The same view was taken by this Court in the case of SCC page 684, wherein
in a suit for a mere declaration the Executing Court directed recovery of an
amount which had not been granted by the decree. This Court held that such a
direction given by the Executing Court was beyond its jurisdiction.
Various other decisions were also cited in support of the aforesaid
proposition which merely reiterate the same principle.
On behalf of the Respondent No. 1, it was contended that although her pay
scale had not been specifically mentioned in the prayer portion of the plaint,
since her appointment letter had been exhibited in the suit, all parties
proceeded on the basis that her pay scale was Rs. 1400-2600/- and the decree
was passed accordingly.
It was also submitted that even though in the decree, the pay scale of the
Respondent had not been indicated, all the calculations made by the Authorities
was on the basis that the pay scale of the Respondent was 1400-2600/- and not
Rs. 480-760/- as had been contended by the School authorities.
It was pointed out that, in fact, although no issue had been framed, the Trial
Court had considered the matter and in paragraph 16 of its judgment, it had
come to a finding that the salary of the respondent was not Rs. 480-760/- as
claimed by the School Authorities but Rs. 1400-2600/- as per her appointment
letter (Ex. PW6/B).
It was submitted that in view of such finding, it was obvious that the
decree had been passed by the Ld. Trial Judge on such basis and the Executing
Court was therefore fully justified in directing the arrear payments to be made
on such understanding.
It was submitted that no ground had been made out in the appeal for
interfering with the order passed by the High Court and of the Executing Court.
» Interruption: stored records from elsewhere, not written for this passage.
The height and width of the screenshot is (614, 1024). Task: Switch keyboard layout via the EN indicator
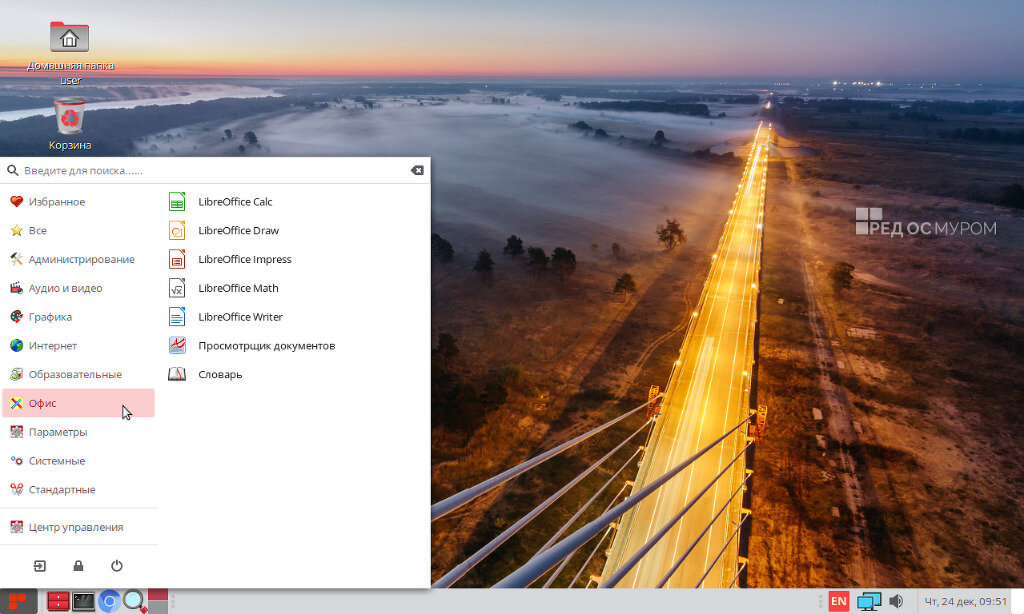[839, 601]
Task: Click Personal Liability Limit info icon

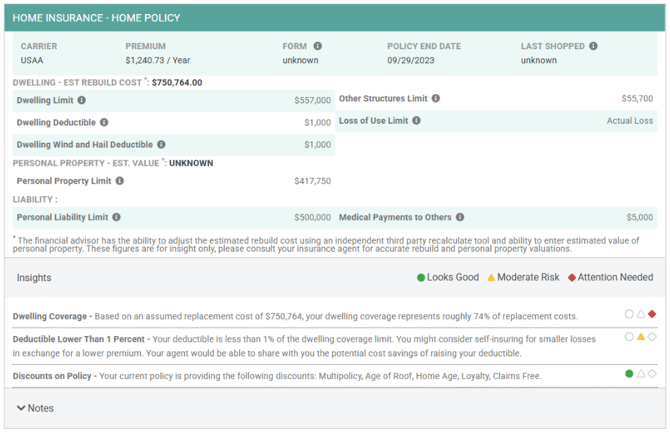Action: 116,217
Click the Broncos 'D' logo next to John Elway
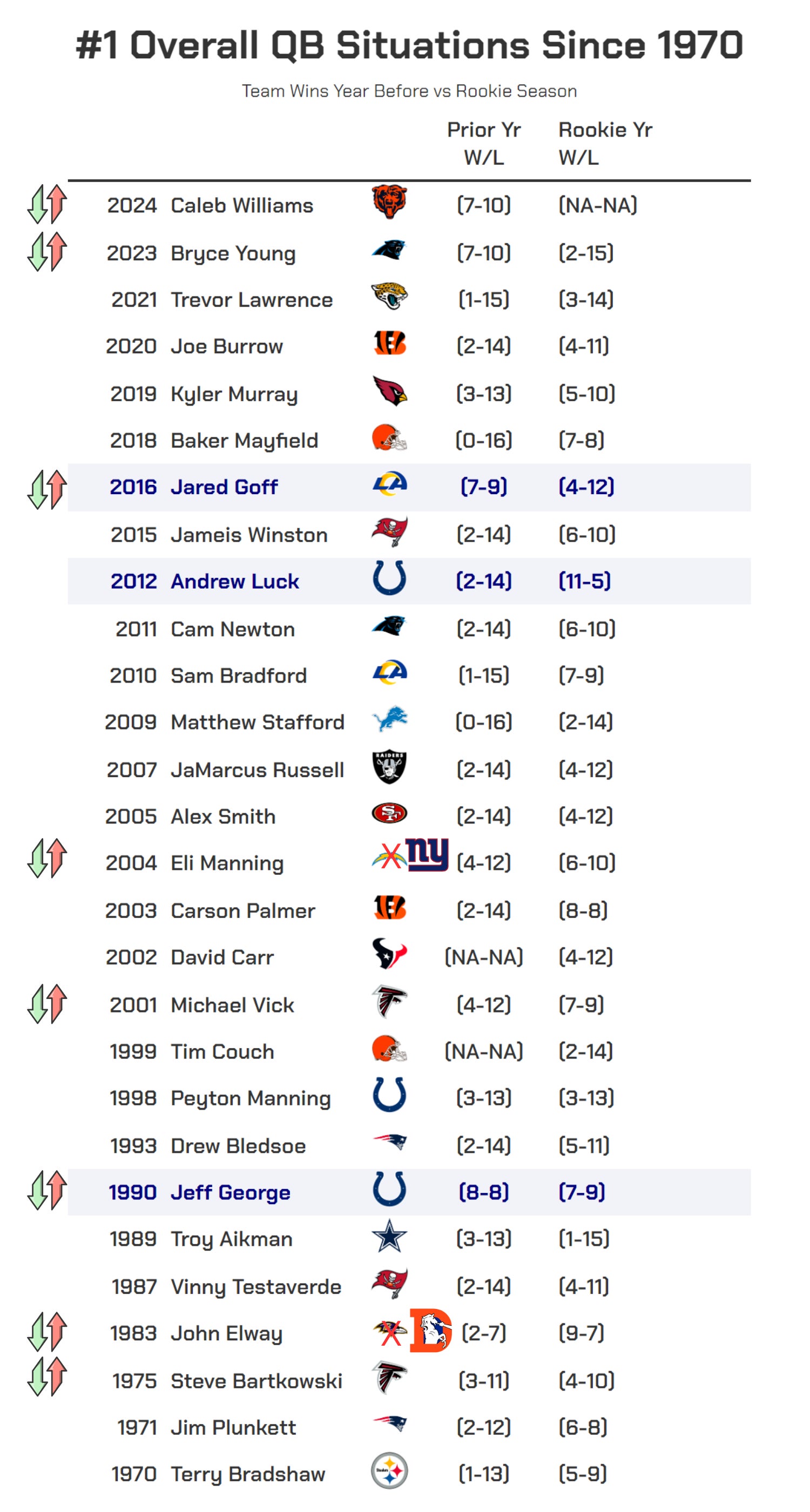Image resolution: width=810 pixels, height=1512 pixels. (x=431, y=1330)
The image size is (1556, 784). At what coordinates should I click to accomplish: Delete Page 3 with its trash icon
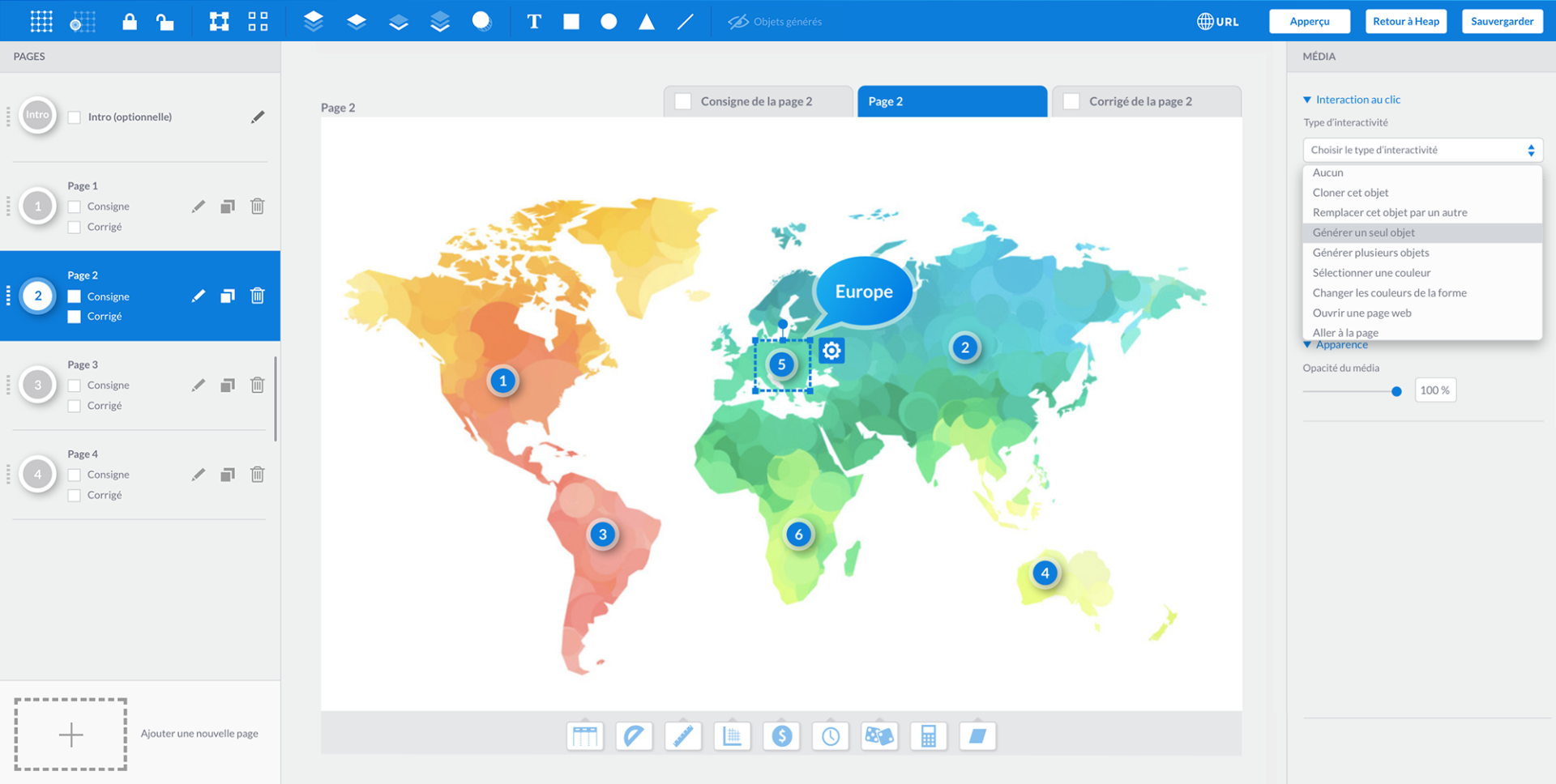coord(258,386)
Having heard the Learned Counsel of the respected parties we are unable to
agree with the reasoning both of the High Court as also the Executing Court
since the decree does not indicate the basis on which the dues of the
Respondent No. 1 was to be calculated. When there were conflicting claims
regarding the salary payable to the Respondent No. 1, the said respondent ought
to have taken steps to amend the prayers in the plaint so that proper relief
could be provided to her. The same not having been done, the Executing Court
had no jurisdiction to go beyond the decree as passed, despite the fact that
the Trial Judge had noticed the dispute and had even decided the same.
As will be evident from the decree extracted hereinabove, the Respondent No.
1 was entitled to regularization of her services with effect from 06.7.1988,
with other consequential relief and was also entitled to receive her salary
through crossed cheques. The Executing Court was required to execute the decree
as made and it had no jurisdiction to widen its scope or to add to it unless a
specific question was raised relating to discharge or satisfaction of the
decree as envisaged in Section 47 of the Code of Civil Procedure.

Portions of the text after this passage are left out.